THE ELEPHANT IN THE ROOM, SORRY, I MEAN REPORT!

 It’s with interest that I note today that the ABC has picked up on a point first touched on in this Blog back in July of this year.  Today, fired up by commentary from one of the larger Forensic Accounting firms, the ABC has focused on the Big 4 Accounting firms’ involvement with the banks and the nature, appropriateness, and independence of their relationships.

Personally I consider it unfair to specifically pick out just those four because there are others, but what is true is that the number is very limited.  It is also not just accounting, but also other professional fields.  Regardless of the totality the preferred advisor group is, in the big scheme of things, very small.

What is also interesting though is the fact that many of this same group boast the provision of significant guidance and professional services to government, and in particular the regulatory bodies being highlighted in the Hayne Royal Commission.

Beyond this at least some of the regulatory bodies have had employees of these firms on board as ‘seconded staff’, which interestingly would have also been the case within the banking fraternity.  I certainly can’t quote an example of someone who was seconded to both a bank and a government department, but the potential existence of same leaves the mind boggling!

Going even further, former employees of these advisers are welcomed into the Public Service and may remain therein, but are also just as likely to later return to the halls of public practice.

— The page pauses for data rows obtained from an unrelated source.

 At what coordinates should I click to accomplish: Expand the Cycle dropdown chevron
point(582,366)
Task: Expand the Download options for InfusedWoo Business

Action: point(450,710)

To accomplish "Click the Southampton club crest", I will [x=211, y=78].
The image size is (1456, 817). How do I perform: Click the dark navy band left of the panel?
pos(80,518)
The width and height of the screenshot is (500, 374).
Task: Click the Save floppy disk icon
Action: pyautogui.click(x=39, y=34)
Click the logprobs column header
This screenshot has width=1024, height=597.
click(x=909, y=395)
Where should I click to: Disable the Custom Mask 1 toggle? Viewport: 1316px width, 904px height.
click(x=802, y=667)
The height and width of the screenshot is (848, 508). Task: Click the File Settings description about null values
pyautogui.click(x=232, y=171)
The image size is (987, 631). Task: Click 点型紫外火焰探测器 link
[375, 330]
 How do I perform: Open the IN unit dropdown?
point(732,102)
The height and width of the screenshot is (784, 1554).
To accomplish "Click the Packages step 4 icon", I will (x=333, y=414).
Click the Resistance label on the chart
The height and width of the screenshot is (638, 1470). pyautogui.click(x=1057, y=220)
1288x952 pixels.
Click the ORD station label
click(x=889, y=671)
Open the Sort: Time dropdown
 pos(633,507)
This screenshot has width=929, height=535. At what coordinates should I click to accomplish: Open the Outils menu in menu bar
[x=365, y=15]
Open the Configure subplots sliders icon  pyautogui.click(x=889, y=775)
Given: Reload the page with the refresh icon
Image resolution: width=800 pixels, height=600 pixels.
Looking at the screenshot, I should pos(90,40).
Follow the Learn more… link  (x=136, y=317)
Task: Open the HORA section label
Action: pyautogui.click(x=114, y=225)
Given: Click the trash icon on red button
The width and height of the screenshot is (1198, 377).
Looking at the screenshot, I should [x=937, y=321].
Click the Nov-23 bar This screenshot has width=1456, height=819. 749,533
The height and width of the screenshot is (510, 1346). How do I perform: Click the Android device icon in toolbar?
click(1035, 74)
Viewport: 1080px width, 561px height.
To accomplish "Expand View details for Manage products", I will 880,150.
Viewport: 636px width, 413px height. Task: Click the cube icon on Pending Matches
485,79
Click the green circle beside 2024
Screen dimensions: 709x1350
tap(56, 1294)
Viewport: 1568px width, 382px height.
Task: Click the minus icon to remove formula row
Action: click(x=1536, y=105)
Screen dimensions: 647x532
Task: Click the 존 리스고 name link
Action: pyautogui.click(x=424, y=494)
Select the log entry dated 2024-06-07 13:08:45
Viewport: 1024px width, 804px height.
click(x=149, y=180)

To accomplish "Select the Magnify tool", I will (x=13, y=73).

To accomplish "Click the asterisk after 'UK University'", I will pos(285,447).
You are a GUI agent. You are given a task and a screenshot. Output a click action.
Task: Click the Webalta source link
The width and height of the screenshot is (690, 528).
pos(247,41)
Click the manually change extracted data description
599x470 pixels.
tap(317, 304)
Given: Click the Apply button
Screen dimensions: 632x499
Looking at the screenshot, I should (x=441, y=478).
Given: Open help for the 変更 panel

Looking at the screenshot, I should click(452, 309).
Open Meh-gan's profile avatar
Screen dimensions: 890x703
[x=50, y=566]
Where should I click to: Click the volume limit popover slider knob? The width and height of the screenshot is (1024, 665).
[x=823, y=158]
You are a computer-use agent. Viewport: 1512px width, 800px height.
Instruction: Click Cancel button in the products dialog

I know in my role I have had to deal with situations where the advisors to the banks got things seriously wrong.  The thing that always puzzled me was, that notwithstanding the seriousness of the error, the same advisors were still on the relevant panel twelve (and more) months later.  If I hiccupped in the wrong place I was made very aware of the fragility of my position; it’s just the way it went.   As an example of the sentiment, a reportedly true story involved one of the other members of my profession who when confronted by the stance of a bank on the occasion in question, turned around and dropped his trousers, bent over and uttered words to the effect of “if you’re going to do it, you might as well do it properly”.  There was no response.

The void highlighted by the interim report is the absence of information of who guided, advised and designed the activities of the key players.  No doubt though, that will make the future volumes even more interesting to read.